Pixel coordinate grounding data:
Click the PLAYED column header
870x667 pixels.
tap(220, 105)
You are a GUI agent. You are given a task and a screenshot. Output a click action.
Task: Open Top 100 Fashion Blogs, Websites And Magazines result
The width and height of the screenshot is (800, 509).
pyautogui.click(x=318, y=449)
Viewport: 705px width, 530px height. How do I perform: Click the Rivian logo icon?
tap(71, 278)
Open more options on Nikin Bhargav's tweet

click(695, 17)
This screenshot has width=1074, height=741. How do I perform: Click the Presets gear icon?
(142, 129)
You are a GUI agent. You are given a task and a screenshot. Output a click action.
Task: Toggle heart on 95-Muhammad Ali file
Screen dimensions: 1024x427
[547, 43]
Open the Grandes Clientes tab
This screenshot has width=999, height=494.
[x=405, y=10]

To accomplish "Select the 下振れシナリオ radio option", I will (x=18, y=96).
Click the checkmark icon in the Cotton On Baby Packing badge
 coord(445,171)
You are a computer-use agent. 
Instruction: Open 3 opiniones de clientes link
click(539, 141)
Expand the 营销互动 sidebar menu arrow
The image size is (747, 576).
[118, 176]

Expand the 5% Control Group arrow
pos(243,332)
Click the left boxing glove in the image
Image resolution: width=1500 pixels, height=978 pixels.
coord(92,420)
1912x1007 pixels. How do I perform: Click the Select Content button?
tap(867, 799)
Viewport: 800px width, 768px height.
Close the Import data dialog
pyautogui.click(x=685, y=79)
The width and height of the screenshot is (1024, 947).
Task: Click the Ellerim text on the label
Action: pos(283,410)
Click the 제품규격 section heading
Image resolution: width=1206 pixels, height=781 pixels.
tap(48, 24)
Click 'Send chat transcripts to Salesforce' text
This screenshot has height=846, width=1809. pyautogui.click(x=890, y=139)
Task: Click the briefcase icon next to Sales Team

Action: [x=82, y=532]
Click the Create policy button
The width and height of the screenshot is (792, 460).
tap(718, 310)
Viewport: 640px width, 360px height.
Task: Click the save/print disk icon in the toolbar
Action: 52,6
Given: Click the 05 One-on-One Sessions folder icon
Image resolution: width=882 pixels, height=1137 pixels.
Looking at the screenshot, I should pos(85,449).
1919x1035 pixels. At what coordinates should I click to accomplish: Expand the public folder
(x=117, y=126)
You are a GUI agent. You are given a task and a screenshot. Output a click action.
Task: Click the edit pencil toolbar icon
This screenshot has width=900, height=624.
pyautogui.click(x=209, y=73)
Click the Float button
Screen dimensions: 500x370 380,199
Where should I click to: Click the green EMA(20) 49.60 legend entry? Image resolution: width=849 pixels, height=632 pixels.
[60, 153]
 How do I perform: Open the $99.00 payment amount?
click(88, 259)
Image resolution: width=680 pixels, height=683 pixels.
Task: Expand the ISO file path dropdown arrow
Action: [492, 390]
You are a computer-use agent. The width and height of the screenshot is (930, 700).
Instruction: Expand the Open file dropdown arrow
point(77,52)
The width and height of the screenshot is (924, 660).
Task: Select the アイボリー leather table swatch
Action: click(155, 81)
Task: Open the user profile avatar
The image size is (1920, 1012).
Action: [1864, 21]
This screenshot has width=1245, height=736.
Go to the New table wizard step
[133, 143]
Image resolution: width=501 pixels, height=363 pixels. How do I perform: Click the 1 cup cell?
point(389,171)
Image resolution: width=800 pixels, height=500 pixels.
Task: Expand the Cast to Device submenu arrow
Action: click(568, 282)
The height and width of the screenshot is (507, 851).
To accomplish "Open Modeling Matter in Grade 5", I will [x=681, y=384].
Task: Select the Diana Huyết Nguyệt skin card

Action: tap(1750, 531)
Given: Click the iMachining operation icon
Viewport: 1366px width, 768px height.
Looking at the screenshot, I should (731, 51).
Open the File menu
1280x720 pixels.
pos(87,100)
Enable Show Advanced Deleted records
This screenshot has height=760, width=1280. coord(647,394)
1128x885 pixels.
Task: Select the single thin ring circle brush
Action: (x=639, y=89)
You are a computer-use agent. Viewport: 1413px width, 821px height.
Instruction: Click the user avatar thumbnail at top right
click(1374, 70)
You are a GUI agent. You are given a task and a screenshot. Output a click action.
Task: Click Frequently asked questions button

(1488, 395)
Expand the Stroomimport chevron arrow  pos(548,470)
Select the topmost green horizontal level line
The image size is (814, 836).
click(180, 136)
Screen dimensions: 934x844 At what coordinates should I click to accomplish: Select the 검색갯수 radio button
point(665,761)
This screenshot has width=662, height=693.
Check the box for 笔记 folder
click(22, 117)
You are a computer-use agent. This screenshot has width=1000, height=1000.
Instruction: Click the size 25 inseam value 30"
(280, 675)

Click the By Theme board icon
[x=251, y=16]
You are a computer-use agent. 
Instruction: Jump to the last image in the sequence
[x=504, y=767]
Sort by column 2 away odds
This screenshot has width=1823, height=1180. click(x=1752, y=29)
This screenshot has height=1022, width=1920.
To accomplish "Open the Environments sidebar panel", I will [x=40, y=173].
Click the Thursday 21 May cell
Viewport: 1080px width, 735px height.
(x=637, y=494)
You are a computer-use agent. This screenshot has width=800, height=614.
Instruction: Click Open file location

DESCRIPTION OF THE TASK — If a line in the records above contains the word "computer", copy it.

ANSWER FOR THIS EXERCISE —
You are a computer-use agent. 
You are a computer-use agent. The width and height of the screenshot is (930, 700).
You are a computer-use agent. Viewport: 1413px width, 821px height.
You are a computer-use agent. This screenshot has width=1000, height=1000.
You are a computer-use agent. 
You are a computer-use agent. This screenshot has width=800, height=614.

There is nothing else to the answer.